- [Source text]
begin
Locating the house close to the street, having outlook from a main living space onto the street and avoiding large blank retaining walls and fencing means that occupants can see what is happening on the road outside the house. This ‘passive surveillance’ discourages crime and creates a sense of safety.

When combined with attractive, human scaled landscaping these features also make for a pleasant, varied streetscape, which increases the general amenity of the wider neighbourhood and encourages walking and cycling.

Better Design Practice

Ensure the street can be seen from a kitchen, living or dining room, and ensure fencing and landscaping does not block views from the building to the street, or vice versa.


Make front fencing low.
It should not be more than 1200mm high. Place any high fencing behind the main facade of the house.​​

Avoid the use of visually impermeable materials for front fencing.
end
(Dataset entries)
begin
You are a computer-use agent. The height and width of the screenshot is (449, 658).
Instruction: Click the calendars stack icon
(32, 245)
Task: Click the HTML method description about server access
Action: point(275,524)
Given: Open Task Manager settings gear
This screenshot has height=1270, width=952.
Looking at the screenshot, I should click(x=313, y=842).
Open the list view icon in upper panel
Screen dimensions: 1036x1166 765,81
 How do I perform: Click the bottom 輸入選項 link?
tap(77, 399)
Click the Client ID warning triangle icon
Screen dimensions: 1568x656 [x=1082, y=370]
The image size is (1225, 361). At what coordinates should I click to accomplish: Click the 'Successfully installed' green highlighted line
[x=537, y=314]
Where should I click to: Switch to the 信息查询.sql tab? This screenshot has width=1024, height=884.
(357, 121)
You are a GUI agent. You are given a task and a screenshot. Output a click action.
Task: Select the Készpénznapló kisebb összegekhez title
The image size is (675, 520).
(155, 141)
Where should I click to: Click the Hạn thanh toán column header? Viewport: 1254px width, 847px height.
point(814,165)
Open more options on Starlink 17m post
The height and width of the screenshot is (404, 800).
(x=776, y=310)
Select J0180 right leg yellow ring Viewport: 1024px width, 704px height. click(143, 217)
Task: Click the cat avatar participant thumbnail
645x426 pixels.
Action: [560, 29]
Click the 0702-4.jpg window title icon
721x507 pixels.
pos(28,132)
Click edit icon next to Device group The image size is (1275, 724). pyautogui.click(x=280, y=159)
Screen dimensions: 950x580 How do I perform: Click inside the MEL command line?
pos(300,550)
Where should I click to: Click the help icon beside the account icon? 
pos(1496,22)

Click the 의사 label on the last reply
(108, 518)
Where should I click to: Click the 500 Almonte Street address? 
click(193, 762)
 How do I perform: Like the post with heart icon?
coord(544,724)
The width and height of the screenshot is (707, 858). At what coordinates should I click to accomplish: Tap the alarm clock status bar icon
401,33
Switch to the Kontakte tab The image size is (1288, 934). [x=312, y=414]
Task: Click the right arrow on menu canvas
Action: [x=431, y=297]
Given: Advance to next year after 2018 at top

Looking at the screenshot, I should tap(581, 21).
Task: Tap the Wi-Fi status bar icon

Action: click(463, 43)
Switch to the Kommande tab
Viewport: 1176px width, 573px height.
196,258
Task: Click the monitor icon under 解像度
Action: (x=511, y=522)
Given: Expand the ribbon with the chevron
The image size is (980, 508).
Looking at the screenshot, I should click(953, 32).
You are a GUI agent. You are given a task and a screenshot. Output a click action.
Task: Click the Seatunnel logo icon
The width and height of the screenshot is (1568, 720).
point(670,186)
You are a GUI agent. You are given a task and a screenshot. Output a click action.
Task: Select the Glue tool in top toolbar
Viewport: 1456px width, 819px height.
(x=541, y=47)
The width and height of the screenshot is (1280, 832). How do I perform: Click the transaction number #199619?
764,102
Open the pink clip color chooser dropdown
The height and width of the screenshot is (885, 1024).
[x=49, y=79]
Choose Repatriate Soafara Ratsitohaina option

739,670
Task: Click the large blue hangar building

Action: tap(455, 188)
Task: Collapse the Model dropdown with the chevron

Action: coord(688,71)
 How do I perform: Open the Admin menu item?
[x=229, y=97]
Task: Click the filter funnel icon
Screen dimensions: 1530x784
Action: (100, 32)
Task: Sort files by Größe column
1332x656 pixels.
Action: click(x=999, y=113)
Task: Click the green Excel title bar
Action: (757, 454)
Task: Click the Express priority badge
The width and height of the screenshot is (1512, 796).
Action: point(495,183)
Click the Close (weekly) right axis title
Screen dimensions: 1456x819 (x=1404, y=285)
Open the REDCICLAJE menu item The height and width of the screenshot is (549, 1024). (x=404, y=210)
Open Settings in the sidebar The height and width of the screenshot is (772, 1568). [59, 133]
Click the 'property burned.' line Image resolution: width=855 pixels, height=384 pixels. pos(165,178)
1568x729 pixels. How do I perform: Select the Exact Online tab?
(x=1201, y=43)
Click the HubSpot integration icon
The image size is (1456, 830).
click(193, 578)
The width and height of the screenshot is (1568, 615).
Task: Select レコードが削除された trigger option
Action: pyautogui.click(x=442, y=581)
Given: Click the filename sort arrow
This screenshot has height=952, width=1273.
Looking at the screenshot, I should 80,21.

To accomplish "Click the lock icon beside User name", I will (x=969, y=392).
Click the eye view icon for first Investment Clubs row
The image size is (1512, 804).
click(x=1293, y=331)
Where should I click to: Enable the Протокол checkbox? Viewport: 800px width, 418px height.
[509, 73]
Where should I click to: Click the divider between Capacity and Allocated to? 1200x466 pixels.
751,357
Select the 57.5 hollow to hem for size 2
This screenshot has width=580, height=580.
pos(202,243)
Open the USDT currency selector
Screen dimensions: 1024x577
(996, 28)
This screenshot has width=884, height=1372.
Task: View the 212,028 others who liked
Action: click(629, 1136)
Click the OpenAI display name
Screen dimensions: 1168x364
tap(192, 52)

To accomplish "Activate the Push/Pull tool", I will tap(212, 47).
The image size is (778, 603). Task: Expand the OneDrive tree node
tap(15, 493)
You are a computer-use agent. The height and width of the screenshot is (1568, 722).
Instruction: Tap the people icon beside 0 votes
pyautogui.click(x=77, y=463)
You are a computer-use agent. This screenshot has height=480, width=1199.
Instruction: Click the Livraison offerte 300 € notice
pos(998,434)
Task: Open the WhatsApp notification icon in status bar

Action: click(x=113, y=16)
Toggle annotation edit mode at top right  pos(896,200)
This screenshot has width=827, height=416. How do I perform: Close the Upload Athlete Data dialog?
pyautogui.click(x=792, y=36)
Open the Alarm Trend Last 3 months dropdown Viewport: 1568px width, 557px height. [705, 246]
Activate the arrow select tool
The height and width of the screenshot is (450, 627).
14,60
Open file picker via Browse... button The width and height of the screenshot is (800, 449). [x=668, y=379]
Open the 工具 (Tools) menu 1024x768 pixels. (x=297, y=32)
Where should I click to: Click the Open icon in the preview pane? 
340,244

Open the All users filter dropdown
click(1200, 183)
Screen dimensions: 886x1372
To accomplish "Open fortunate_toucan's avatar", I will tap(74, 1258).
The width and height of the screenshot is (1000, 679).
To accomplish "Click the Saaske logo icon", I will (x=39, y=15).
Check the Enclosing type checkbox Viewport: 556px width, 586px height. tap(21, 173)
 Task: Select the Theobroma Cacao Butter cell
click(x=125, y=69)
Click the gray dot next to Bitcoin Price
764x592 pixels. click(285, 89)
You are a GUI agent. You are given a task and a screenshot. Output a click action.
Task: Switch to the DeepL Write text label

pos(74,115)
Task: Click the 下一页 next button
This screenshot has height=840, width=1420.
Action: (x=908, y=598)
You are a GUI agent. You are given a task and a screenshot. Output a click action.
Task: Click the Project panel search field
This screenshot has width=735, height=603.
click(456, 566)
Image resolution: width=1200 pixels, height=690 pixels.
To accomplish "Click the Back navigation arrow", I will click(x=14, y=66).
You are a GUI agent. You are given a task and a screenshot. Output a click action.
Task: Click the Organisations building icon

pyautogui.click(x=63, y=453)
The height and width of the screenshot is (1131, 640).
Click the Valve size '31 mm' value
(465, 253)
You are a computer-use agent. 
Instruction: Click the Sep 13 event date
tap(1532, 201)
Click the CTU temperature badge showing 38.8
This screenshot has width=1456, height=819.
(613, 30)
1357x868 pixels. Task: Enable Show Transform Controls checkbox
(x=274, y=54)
end
Write the next part of the design guidance on houses facing the street, starting after its final sentence about front fencing materials. The entries come from a separate source.

The use of visually permeable front fencing generally creates a softer, more pleasant streetscape, especially​ when combined with front yard planting. Solid front yard fencing (e.g. stone walls) may be appropriate in locations where it reflects an existing historic character.​​

Locate garages or car parking structures behind the front facade of the building (see Accommodating the car).


Avoid large blank walls that will be visible from the str
eet. 

Make the front door clearly visible, include sheltering and a light.

Clearly define the spaces between the house and the street to make it obvious what is public and what is private.
This can be done with fencing, landscaping or a combination of both. ​

If wheelchair accessible ramps are required or intended, integrate these into the landscape design.
A wheelchair accessible ramp should have a maximum gradient of 1:12 with flat areas at each end and at intervals if it is long. Ramps which are too steep are unsafe. To accommodate people of differing levels of physical ability it is better to provide deep, shallow stairs with a handrail.​

​Step any high retaining wall that is visible from the street or a public place and integrate planting and high quality materials into its design.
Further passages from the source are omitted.